Stored records
◇ ◇ ◇ ◇

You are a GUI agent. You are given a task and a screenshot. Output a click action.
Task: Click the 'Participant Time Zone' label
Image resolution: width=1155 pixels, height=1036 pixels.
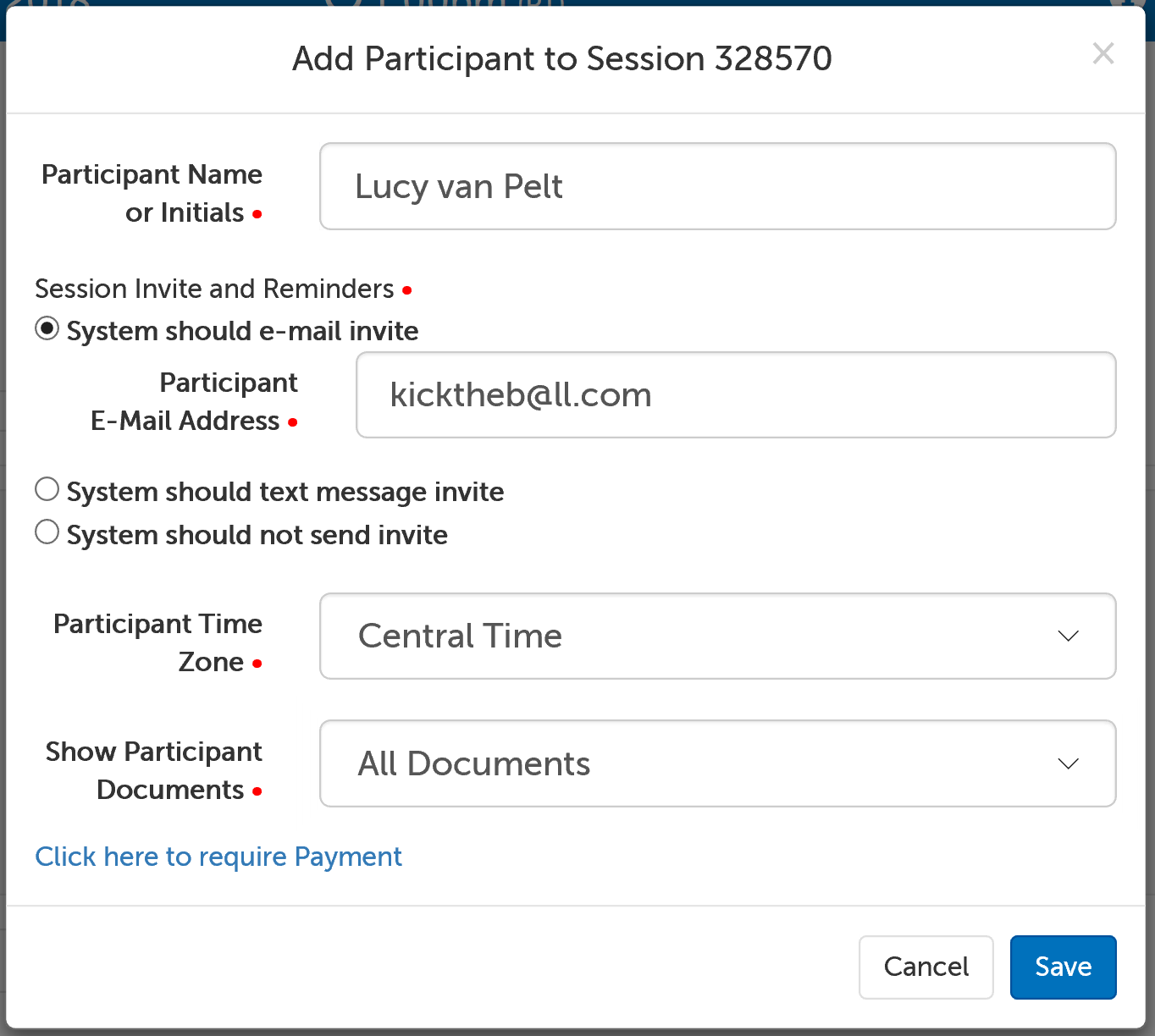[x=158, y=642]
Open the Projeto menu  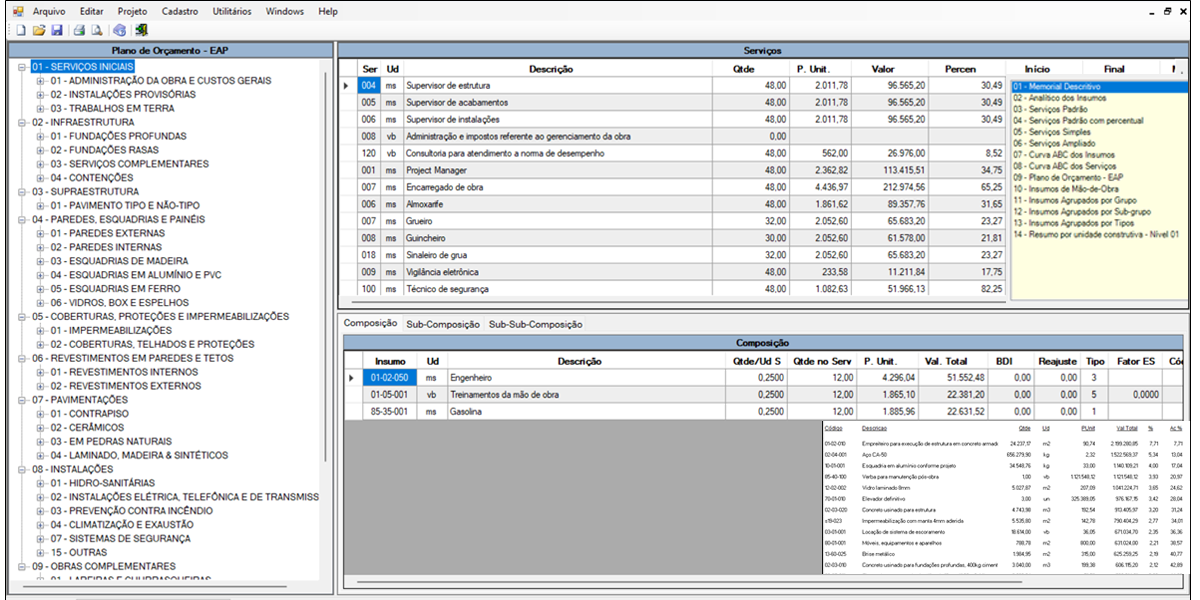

◇ ◇ ◇ ◇

- [WHAT THE TASK REQUIRES]: All entries above must be repeated exactly; pictures are to be left out.

- [YOUR RESPONSE]:
You are a GUI agent. You are given a task and a screenshot. Output a click action.
Task: Click the 'Participant Time Zone' label
Image resolution: width=1155 pixels, height=1036 pixels.
[x=158, y=642]
Open the Projeto menu  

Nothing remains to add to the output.